Era imposible invertir años en descubrir toda la verdad. La Patrulla no podía permitirse derrochar tanta vida de sus agentes. Más aún, ese segmento del espacio-tiempo era inestable; cuantas menos personas del futuro entrasen en él, mejor. Everard había decidido empezar con una visita a Civilis varios meses antes de la divergencia de los acontecimientos. Las investigaciones preliminares sugerían que el bátavo sería más accesible después de aceptar la rendición de Castra Vetera; y la ocasión ofrecía la oportunidad de conocer a Clásico. Everard y Floris habían tenido la esperanza de obtener suficiente información y partir antes de que sucediese lo que Tácito contaba.

—¿Ha sido por orden de Clásico? —preguntó.

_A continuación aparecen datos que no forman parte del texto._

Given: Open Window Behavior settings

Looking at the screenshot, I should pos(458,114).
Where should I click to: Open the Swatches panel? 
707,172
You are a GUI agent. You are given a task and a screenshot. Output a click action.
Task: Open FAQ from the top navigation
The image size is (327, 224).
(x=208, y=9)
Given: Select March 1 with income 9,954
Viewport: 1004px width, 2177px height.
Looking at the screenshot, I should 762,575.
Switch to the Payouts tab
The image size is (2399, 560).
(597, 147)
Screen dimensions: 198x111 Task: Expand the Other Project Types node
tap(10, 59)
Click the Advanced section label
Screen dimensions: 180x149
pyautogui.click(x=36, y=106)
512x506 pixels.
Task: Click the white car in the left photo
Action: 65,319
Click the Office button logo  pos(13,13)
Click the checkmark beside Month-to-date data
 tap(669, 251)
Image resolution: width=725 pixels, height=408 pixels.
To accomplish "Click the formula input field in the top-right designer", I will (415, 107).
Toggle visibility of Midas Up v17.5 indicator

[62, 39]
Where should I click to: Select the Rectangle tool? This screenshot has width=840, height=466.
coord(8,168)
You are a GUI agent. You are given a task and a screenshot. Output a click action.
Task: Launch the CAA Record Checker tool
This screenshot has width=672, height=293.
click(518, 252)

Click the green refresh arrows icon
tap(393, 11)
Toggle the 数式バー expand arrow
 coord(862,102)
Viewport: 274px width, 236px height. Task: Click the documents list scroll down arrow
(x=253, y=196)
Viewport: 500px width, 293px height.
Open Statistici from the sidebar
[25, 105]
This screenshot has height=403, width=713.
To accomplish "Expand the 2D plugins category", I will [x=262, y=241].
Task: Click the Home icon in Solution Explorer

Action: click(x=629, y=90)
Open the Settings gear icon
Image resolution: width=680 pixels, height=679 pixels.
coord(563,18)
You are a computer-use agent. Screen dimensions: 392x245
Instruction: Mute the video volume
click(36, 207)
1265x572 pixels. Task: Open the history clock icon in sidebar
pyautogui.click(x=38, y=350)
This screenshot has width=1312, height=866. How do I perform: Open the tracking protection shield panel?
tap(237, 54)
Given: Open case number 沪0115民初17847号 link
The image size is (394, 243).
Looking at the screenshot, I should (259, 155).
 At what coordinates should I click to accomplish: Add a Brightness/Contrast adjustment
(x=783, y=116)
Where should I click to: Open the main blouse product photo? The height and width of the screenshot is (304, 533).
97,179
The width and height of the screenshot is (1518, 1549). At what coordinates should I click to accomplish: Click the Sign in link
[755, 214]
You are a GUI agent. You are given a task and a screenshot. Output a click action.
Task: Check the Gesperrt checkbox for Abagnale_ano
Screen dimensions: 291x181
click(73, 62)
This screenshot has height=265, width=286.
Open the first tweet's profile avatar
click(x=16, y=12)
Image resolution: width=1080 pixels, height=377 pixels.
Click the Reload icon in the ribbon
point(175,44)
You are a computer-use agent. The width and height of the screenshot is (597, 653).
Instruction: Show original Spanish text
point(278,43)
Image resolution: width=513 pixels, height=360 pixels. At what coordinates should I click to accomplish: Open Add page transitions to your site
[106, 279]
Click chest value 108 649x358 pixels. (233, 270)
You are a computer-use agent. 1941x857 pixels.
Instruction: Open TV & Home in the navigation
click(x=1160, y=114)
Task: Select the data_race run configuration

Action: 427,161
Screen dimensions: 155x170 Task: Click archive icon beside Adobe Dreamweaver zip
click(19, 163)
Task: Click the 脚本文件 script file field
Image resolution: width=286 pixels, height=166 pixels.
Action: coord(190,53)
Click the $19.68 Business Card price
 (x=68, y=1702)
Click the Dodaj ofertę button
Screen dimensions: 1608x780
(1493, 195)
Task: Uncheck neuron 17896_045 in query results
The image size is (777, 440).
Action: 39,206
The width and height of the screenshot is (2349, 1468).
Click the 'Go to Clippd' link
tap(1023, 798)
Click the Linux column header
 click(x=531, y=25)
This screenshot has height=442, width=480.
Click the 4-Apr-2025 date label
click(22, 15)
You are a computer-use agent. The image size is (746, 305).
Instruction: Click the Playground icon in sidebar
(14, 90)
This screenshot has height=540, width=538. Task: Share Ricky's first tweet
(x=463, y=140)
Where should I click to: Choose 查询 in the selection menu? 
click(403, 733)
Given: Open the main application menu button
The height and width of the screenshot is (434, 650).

—No estoy segura —dijo Floris entre sollozos. No se lo reprochaba. Él mismo hubiese odiado presenciar la matanza, y ya estaba endurecido—. Está entre los germanos, sí, pero los árboles me impiden ver bien y el viento interfiere en la recepción de sonido. ¿Habla su lengua?

—Poco en todo caso, por lo que yo sé, pero algunos de ellos hablan latín…

—Tu alma está en otra parte, Everard —dijo Burhmund.

—Tengo un… presentimiento —contestó el patrullero. Bien podría darle a entender que tengo algo de profeta, un toque de magia. Más tarde podría serme útil.